I understand that people are sent to get Master's degrees by the CF.  I would like to know how it is decided who will go on to graduate schooling, and how the topics of the research are chosen.  I am also wondering if anyone knows how many years are normally served before one is considered for grad school.

Thank you in advance.

Eric


----------



## Michael OLeary (12 Aug 2004)

There are opportunities for post graduate studies in the CF. The numbers that might get to do so will vary between classification, and can vary from year to year depending on available funding, strength of the classification against establishment positions and the needs of the service. It will never be a high percentage of the available numbers, and may not be offered every year in a particular trade.

Most that I have seen selected for post graduate training have been experienced Captains, Majors or more senior officers. Alternatively, if you are identified early as being particularly suited and the trade has a need for officers with the program you are pursuing, if could happen earlier.
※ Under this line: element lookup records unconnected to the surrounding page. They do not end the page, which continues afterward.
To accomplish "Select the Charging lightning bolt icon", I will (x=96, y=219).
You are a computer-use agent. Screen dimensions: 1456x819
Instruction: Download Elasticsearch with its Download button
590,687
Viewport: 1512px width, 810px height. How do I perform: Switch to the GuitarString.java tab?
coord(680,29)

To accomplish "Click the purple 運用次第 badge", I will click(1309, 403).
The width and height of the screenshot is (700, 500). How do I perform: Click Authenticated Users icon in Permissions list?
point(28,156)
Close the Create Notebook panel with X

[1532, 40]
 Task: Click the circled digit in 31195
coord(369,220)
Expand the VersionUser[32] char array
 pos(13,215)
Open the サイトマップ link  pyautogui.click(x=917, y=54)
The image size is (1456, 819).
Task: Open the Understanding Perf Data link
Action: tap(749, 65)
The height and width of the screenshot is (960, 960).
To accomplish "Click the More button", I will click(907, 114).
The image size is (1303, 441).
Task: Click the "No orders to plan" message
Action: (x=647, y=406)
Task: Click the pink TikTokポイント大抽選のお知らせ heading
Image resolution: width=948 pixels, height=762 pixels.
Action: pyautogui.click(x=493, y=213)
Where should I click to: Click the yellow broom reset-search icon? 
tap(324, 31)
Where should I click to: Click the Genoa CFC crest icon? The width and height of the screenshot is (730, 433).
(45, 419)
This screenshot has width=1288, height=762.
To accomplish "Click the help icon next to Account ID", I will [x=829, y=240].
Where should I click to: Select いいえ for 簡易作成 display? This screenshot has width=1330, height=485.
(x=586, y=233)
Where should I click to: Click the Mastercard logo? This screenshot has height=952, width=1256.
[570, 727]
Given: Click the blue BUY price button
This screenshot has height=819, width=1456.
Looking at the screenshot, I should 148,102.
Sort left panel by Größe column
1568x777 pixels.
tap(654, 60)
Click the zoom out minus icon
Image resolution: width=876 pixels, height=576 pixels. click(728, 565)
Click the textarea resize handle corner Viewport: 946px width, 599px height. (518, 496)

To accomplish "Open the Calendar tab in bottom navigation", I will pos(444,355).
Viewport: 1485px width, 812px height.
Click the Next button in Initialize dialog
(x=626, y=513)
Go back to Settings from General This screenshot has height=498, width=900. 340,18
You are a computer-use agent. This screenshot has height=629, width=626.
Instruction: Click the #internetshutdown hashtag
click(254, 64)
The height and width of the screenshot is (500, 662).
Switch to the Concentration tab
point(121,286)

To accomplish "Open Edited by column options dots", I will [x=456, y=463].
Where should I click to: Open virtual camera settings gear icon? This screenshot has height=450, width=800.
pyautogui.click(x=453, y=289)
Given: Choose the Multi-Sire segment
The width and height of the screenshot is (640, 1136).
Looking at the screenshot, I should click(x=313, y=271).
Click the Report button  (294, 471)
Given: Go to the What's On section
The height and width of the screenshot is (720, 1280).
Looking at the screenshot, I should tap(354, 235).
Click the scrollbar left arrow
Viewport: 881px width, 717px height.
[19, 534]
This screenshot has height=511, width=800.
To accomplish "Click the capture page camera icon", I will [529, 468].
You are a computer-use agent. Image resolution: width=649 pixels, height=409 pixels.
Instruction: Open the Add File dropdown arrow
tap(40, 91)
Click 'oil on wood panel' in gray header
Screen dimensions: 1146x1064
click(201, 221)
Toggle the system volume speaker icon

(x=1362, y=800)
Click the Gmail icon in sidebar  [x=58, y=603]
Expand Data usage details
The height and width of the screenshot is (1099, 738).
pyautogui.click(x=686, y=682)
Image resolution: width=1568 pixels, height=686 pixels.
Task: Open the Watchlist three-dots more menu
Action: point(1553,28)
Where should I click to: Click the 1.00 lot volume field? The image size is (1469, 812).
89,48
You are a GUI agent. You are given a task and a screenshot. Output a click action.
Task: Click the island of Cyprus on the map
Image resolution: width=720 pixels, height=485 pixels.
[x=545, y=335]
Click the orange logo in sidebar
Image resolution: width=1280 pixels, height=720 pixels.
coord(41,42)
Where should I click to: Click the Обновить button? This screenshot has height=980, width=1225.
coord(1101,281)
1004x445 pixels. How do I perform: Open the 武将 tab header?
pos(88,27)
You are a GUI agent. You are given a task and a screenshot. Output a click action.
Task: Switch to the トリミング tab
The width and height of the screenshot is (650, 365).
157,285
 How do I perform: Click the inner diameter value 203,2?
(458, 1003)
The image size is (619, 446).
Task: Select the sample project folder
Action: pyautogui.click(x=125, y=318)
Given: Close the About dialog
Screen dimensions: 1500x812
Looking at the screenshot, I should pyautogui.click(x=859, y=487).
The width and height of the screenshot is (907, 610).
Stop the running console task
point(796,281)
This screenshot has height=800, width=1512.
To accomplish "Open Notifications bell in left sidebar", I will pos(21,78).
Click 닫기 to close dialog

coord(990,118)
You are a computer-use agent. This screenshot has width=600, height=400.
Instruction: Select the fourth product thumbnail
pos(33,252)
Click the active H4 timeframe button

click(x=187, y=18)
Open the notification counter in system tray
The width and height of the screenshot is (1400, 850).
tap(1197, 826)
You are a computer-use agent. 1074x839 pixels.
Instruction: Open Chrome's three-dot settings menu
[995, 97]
Selection of the program of study can be up to the individual, but you could expect the technical classifications to be more supportive of people wanting to further their education in that field, otherwise the cost of letting you do the studies doesn't exactly benefit the trade.


----------



## Harrier101 (12 Aug 2004)

What about continuing education for NCM's. Is there facilitation for NCM's to do college education outside the CF for specific trades?


----------



## meni0n (12 Aug 2004)

http://www.pep.forces.gc.ca/engraph/home_e.asp


----------



## DrSize (13 Aug 2004)

If you wanted to pursue your masters part-time on your own time would the CF support this and possibly pay for tuition and books???


----------



## McMan (13 Aug 2004)

Hey I was curious about the same thing. I asked the recruiter about it and although he sounded kinda fuzzy on the subject, he said that as long as you don't have any prior military requirements (such as occupational requirements overseas and such) there would be no problem pursuing post-secondary studies; however, I'll be calling RMC on this matter within the next couple of days so I'll return with a more clear answer if and when I do recieve one.


----------